Посмотрела и увидела девчонку лет десяти. Мария, я не могу тебе сказать, какая она была худая! Я таких худых не видела никогда. У неё вместо лица торчали одни кости. И вот такие большие голодные глаза. Рядом стояла старушка и смотрела на Волгу.
— Moder, der narbig Sau schmeckt´s gut[39], — говорила девчонка и смотрела на мою еду.
Я отвернулась, чтобы они не увидели мои слёзы. И кусок застрял в горле. Я чуть не подавилась. Потом вытерла глаза, достала кулёк с леденцами. Отрезала полбулки хлеба, переломила пополам круг колбасы, подошла к ней и вложила в её холодные ладошки:
— Da, Kind, und lass dir´s grad so gut schmecken, wie´s der narbig Sau[40]
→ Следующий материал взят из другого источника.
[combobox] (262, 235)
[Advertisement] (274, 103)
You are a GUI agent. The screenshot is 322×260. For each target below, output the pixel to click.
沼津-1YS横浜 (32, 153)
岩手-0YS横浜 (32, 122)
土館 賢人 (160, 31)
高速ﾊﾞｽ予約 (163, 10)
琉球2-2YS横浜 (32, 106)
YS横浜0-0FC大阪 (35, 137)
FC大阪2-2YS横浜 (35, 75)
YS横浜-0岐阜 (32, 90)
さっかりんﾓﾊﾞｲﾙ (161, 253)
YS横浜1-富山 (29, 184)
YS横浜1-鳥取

— Allmächtiger großer Gott, — сказала её бабушка — Ihr seit woll ej Teitsch? Ihr hot woll alles verstanne? Verzeit uns doch![41]
— Sie hat mich nicht beleidigt[42], — ответила я, обернулась к девочке, обняла и сказала. — Und dass ich narbig bin — das ist nicht meine Schulde — so wollte es der Liebe Gott.[43]
Мария, я почему тебе это рассказала… Мне кажется, что ты — это та девчонка. Такая же черноволосая, темноглазая и худая. И по возрасту ей ровесница. Несколько раз хотела тебя спросить: случайно, не ты?
— Нет, тётя Фрида, в том году мы на пароходе не плавали.
— Дай Бог, дай Бог, чтобы она тогда выжила.
Рабочий день начался так же, как и все предыдущие дни. Но когда рассвело, Мария вдруг увидела, как далеко они ушли от Отважного. Домики казались совсем маленькими, и почти игрушечными. Зато панорама Жигулёвских гор развернулась во весь горизонт. И гора Отважная, и хребет Могутовой горы с утёсами «Два брата», а справа Лысая гора и село Моркваши под нею.
А на юге, куда они тянули трассу, ясно виднелись временные бараки для их колонны. Говорили, что в Александровке работают трудармейцы-мужчины и продвигаются дальше на юг, к Сызрани, а оттуда им навстречу прокладывают нефтепровод другие отряды. И скоро пойдёт жигулёвская нефть на перерабатывающий завод. И полетят на бензине наши самолёты, помчатся на солярке наши танки. Разобьют разбойничьи орды, придёт из армии Андрей, и она с родителями вернётся домой…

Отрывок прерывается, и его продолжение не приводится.